> [Passage provided]:
Boodikka is opposed to authority and is often at odds with Kreon, a former chieftain who is used to discipline and military precision. Kilowog forces Boodikka and Kreon to battle physical projections of their fears: Kreon's fear of the uncontrollable and Boodikka's fear of the restraints of authority. Boodikka and Kreon agree to swap opponents and defeat them, ultimately reconciling with each other.

Boodikka eventually becomes a recruiter for the Corps. She encounters Barin, a young soldier of a kindred warrior species who she believes will prove to be an asset to the group. However, Barin is critically injured in his first battle and placed on life support.

===Emerald Twilight and beyond===
In Emerald Twilight, Hal Jordan is driven to insanity and becomes the villain Parallax following the destruction of his hometown Coast City. He attacks Boodikka, cuts off her right hand, and takes her power ring, leaving her for dead.

Boodikka is later revealed to have survived, but has been placed in suspended animation by the Manhunters along with many other former Green Lanterns, with the Manhunters intending to harness their energy to create more advanced Manhunters. After being freed, Boodikka is shocked that she no longer has her hand, and appears to remember nothing past her encounter with Parallax. During a later confrontation with the Manhunters, Kreon is killed and his ring chooses Boodikka. She resumes her duties in the Green Lantern Corps, replacing her lost hand with a Lantern construct.

=== Post-Sinestro Corps War ===

Boodikka as an Alpha Lantern, as depicted in Green Lantern Corps (vol. 2) #22 (March 2008). Art by Rodolfo Migliari.

Boodikka becomes a member of the Alpha Lanterns. The Lanterns being enhanced with Manhunter technology, effectively making them cyborgs.

> [Excerpted records]:
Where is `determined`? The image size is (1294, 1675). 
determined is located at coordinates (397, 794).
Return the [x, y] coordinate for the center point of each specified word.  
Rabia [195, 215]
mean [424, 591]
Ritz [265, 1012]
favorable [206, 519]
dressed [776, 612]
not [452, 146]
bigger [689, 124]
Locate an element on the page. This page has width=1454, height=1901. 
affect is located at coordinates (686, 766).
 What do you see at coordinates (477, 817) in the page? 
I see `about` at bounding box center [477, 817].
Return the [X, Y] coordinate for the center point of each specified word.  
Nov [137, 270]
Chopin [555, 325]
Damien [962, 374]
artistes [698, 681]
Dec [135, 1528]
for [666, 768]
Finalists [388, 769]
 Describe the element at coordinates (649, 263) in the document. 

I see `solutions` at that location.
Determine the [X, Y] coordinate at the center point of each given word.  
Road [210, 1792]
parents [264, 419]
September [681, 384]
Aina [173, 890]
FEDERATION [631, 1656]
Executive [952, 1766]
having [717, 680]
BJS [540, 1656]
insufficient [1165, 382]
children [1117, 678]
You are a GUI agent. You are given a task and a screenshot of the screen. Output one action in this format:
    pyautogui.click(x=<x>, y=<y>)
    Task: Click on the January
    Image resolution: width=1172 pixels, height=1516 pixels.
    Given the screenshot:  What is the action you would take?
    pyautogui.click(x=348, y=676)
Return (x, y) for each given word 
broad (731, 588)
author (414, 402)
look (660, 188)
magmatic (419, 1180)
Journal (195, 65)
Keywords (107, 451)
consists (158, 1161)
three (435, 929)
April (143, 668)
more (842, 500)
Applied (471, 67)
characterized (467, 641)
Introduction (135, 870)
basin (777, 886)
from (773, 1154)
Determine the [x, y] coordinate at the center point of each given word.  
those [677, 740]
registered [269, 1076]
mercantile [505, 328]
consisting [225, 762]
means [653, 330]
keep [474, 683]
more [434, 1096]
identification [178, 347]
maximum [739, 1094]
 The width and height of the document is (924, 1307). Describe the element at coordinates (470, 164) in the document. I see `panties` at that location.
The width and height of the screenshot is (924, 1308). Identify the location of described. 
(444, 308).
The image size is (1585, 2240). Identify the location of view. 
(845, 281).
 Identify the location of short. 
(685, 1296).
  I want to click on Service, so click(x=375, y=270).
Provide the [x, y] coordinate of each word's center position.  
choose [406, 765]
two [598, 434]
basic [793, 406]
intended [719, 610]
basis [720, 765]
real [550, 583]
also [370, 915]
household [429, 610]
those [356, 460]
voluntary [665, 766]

> [Problem details]: Write the next part of the passage about the Green Lantern Boodikka, picking up after its final sentence. The material has no connection to the passage about Boodikka.

> [Exercise answer]:
Boodikka later falls under the mental control of Cyborg Superman. As she attacks Kyle Rayner, Soranik Natu, and John Stewart, Green Lantern member Hannu ambushes and severely injures her. This temporarily frees Boodikka from Cyborg Superman's control; she instructs the other Lanterns to recharge the battery with the energy she has absorbed. Her fellow Lanterns repair her enough for her to fight, and she joins in the attack on Cyborg Superman's base. During the battle, Cyborg Superman's body is destroyed and his consciousness attempts to take control of Boodikka's body. Boodikka's consciousness fights back, defeating him. On her return to Oa, Boodikka is made a member of the Lantern Honor Guard.

===Reign of Doomsday===
Boodikka later appears at the remains of the destroyed planet New Krypton, where she encounters Batman and Supergirl. Boodikka explains that the Guardians had sent her on a mission to survey the ruins as a follow-up to the Green Lantern Corps' initial inspection of the planet. Suddenly, the heroes are attacked by Doomsday, who strikes Boodikka before she can react. Due to her injuries, Boodikka is unable to effectively wield her ring and is nearly captured by Doomsday before being rescued by Supergirl. With Starman and Saint Walker acting as a distraction, Batman and Supergirl take Boodikka to the JLA Watchtower. Doomsday follows the two aboard. As he's about to attack them, Cyborg Superman emerges from Boodikka's body. After Doomsday captures Supergirl and Cyborg Superman and flees the Watchtower, Starman states that Boodikka is healing herself in the Justice League's medical facility and should soon have enough energy to return to Oa.

In War of the Green Lanterns, Boodikka and the Alpha Lanterns are killed by Alpha Lantern Varix and buried on Oa.

==In other media==
===Television===
- Boodikka appears in the Duck Dodgers episode "The Green Loontern", voiced by Grey DeLisle.
- Boodikka makes a cameo appearance in the Justice League Action episode "Watchtower Tours".

===Film===

Boodikka as depicted in Green Lantern: First Flight.

- Boodikka appears in Green Lantern: First Flight, voiced by Tricia Helfer. This version is an ally of Sinestro who is later killed in a fight with Hal Jordan and Kilowog.
- Boodikka makes a cameo appearance in Green Lantern: Emerald Knights, voiced again by Grey DeLisle.
- Boodikka makes a cameo appearance in Green Lantern (2011).

=== Video games ===
Boodikka appears as a character summon in Scribblenauts Unmasked: A DC Comics Adventure.